Task statement –
Reproduce the full passage on memory problems word for word.

Quoted passage –
════════

Memory Problems
If your PC crashes randomly and inconsistently, you may have memory problems. Memory problems are not uncommon and are documented in the Knowledge Base.
This section presents general information on preventing memory problems, followed by a more detailed discussion of memory errors.
In general, you should first carefully clean the system of dust. This includes the areas allowing ventilation so that heat does not build up abnormally. The contacts of all boards and SIMMs should be cleaned. Be certain that all boards are firmly seated in their slots or sockets. It may be necessary to replace old cabling, which will degrade over time and under high temperatures. Power supplies can also cause many problems, so have the output voltages checked, if possible. Even monitors can cause strange behaviors on your system. Computers should be placed on some type of surge suppression power strip since after a power outage occurs, the return of power is usually a fairly high surge and can permanently damage sensitive electrical components of your system.
When 9-bit memory detects a parity difference, it signals the CPU through a Non-Maskable Interrupt (NMI). Depending on where and when this happens, Windows NT determines if this is an I/O board parity error, memory bus error, etc. Windows NT can also report I/O channel parity errors from cards in slots.
Since memory errors are very serious, the system shuts down.
Eight-bit memory doesn't do parity checking. When the system is having single-bit memory errors, which only seems to happen on 8-bit memory, then we are using corrupted memory.

════════

Provided information –
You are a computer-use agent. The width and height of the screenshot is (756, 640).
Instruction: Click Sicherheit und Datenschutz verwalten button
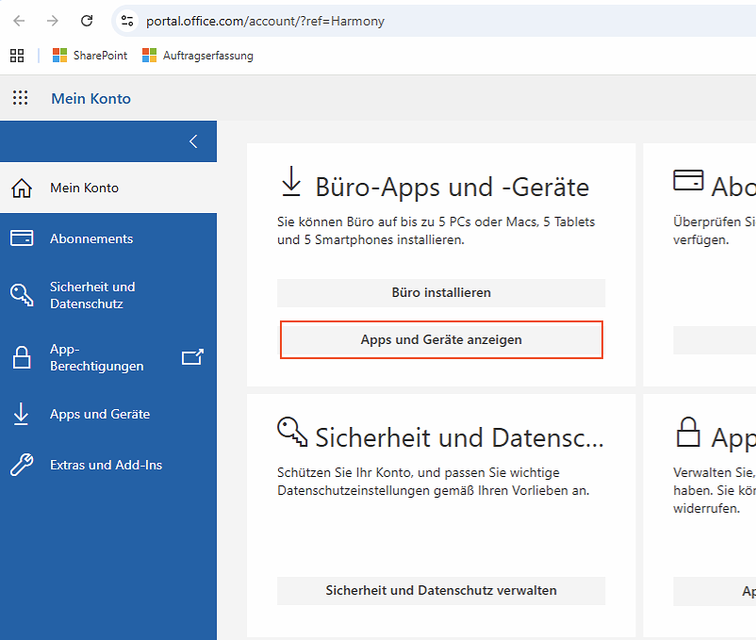(441, 591)
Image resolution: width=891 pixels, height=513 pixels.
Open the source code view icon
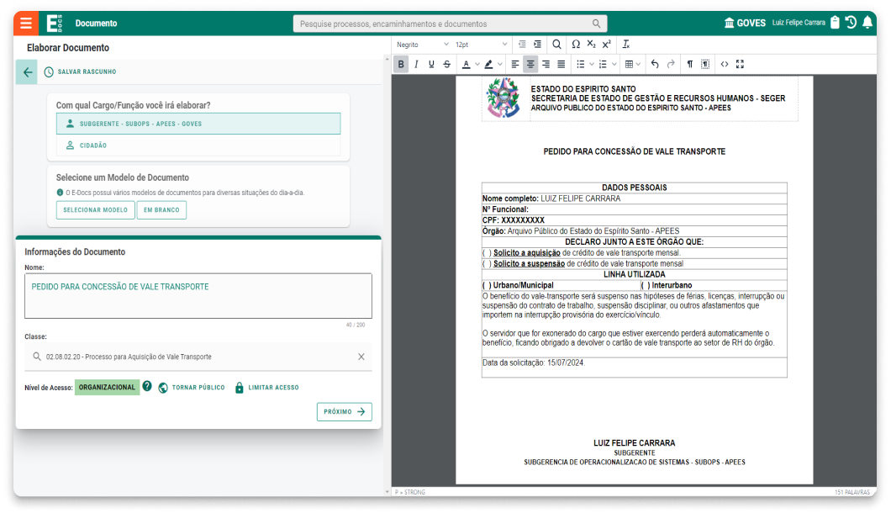pyautogui.click(x=725, y=64)
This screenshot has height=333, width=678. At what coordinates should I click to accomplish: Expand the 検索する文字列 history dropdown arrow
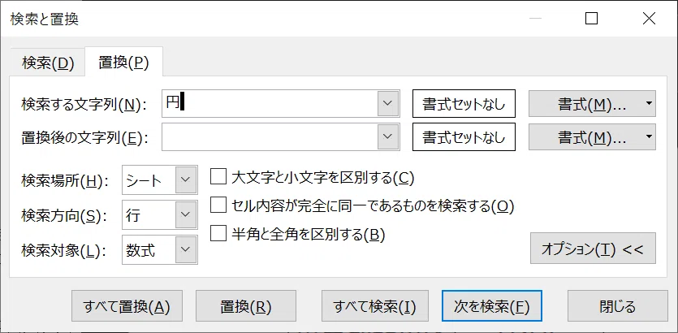388,103
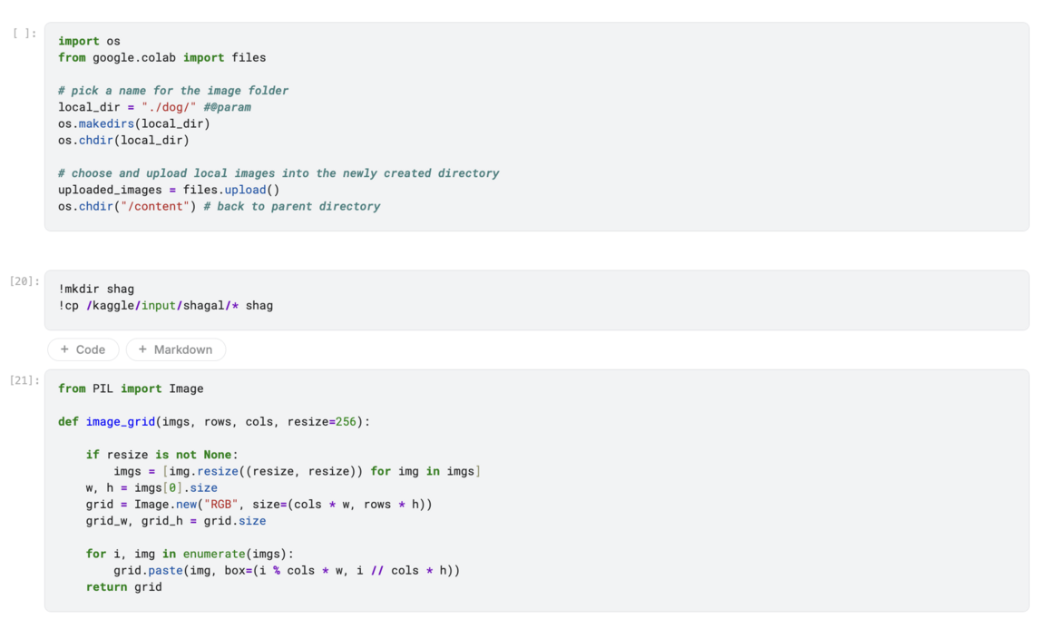Screen dimensions: 1045x629
Task: Click the "+ Code" button
Action: [83, 349]
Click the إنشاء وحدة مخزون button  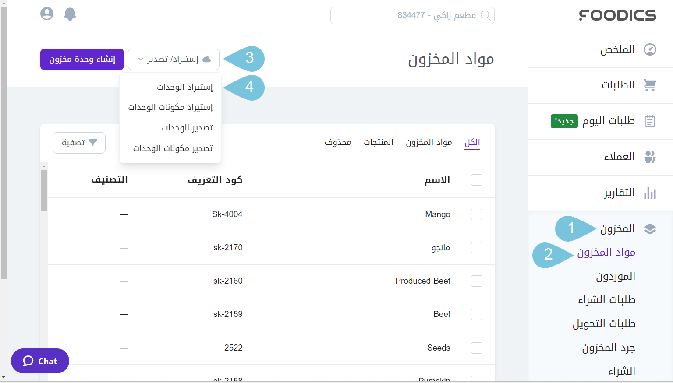click(82, 59)
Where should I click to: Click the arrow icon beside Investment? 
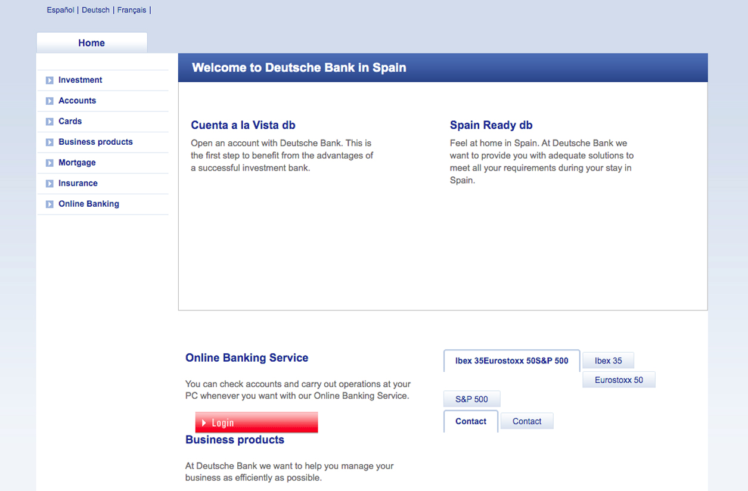49,80
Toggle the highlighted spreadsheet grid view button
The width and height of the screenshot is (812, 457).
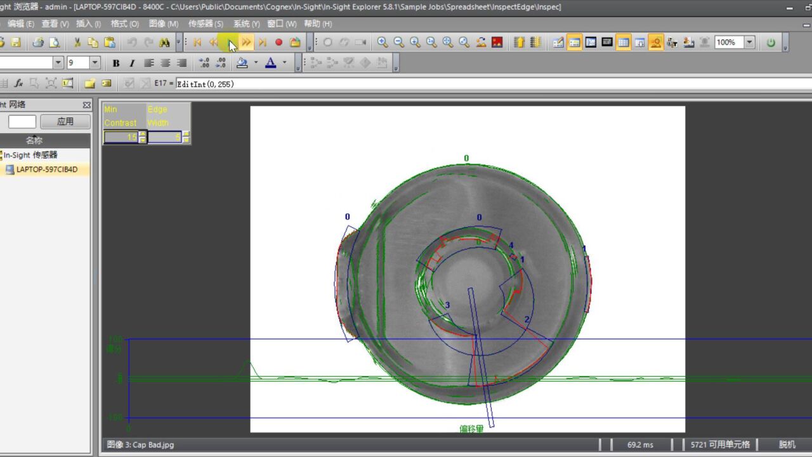[623, 43]
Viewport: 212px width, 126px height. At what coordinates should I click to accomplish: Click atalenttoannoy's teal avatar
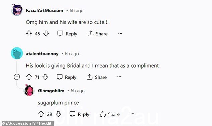point(17,53)
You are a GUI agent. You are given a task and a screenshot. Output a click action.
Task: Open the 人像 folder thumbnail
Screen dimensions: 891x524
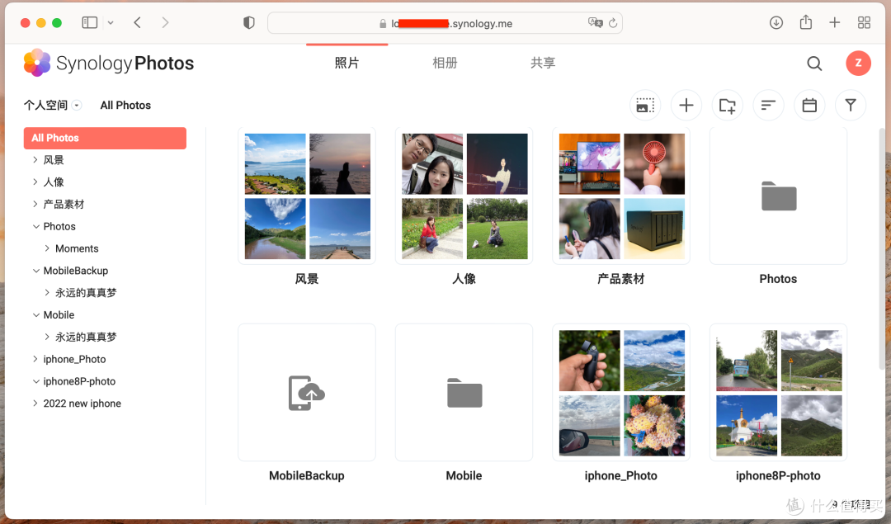click(464, 196)
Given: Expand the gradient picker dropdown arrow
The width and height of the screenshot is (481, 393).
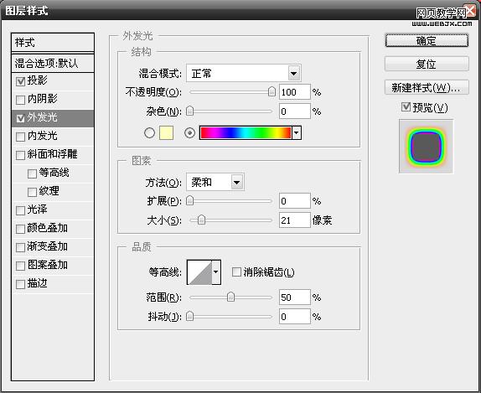Looking at the screenshot, I should pyautogui.click(x=297, y=133).
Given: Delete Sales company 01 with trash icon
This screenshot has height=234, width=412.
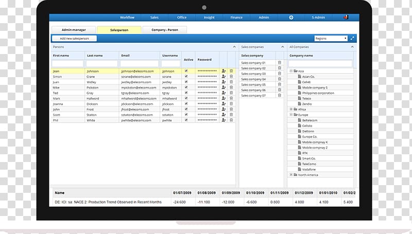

════════

Task solution –
Memory Problems
If your PC crashes randomly and inconsistently, you may have memory problems. Memory problems are not uncommon and are documented in the Knowledge Base.
This section presents general information on preventing memory problems, followed by a more detailed discussion of memory errors.
In general, you should first carefully clean the system of dust. This includes the areas allowing ventilation so that heat does not build up abnormally. The contacts of all boards and SIMMs should be cleaned. Be certain that all boards are firmly seated in their slots or sockets. It may be necessary to replace old cabling, which will degrade over time and under high temperatures. Power supplies can also cause many problems, so have the output voltages checked, if possible. Even monitors can cause strange behaviors on your system. Computers should be placed on some type of surge suppression power strip since after a power outage occurs, the return of power is usually a fairly high surge and can permanently damage sensitive electrical components of your system.
When 9-bit memory detects a parity difference, it signals the CPU through a Non-Maskable Interrupt (NMI). Depending on where and when this happens, Windows NT determines if this is an I/O board parity error, memory bus error, etc. Windows NT can also report I/O channel parity errors from cards in slots.
Since memory errors are very serious, the system shuts down.
Eight-bit memory doesn't do parity checking. When the system is having single-bit memory errors, which only seems to happen on 8-bit memory, then we are using corrupted memory.